**Your goal:** Repeat only what runs from the line with "Viewport: 960px width, 540px" through the last line of the data below, both included, keeping every word as it is and leaving out the pictures.

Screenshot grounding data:
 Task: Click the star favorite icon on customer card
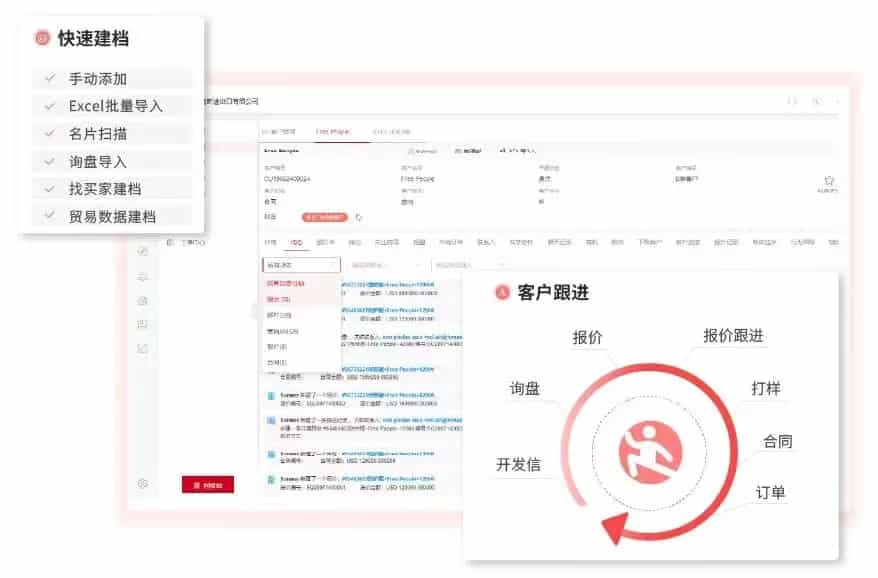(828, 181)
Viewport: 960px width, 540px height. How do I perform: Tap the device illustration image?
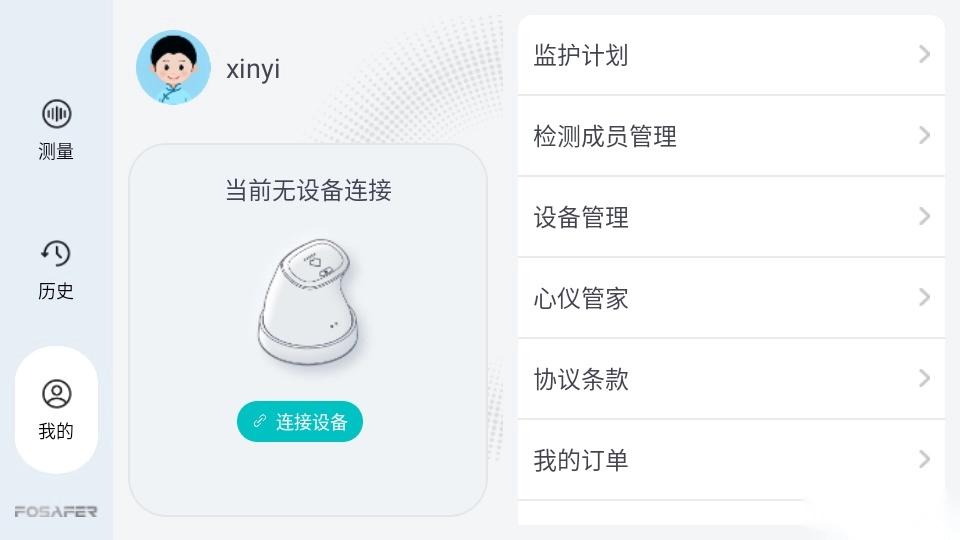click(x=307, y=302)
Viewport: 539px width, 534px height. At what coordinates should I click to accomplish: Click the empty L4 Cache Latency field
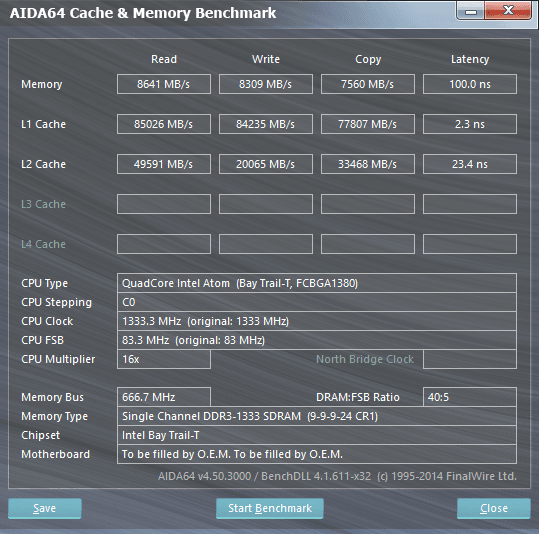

**Solved problem:**
Viewport: 960px width, 540px height. How do I perform: Tap the device illustration image?
click(x=307, y=302)
Viewport: 539px width, 534px height. At what coordinates should I click to accomplish: Click the empty L4 Cache Latency field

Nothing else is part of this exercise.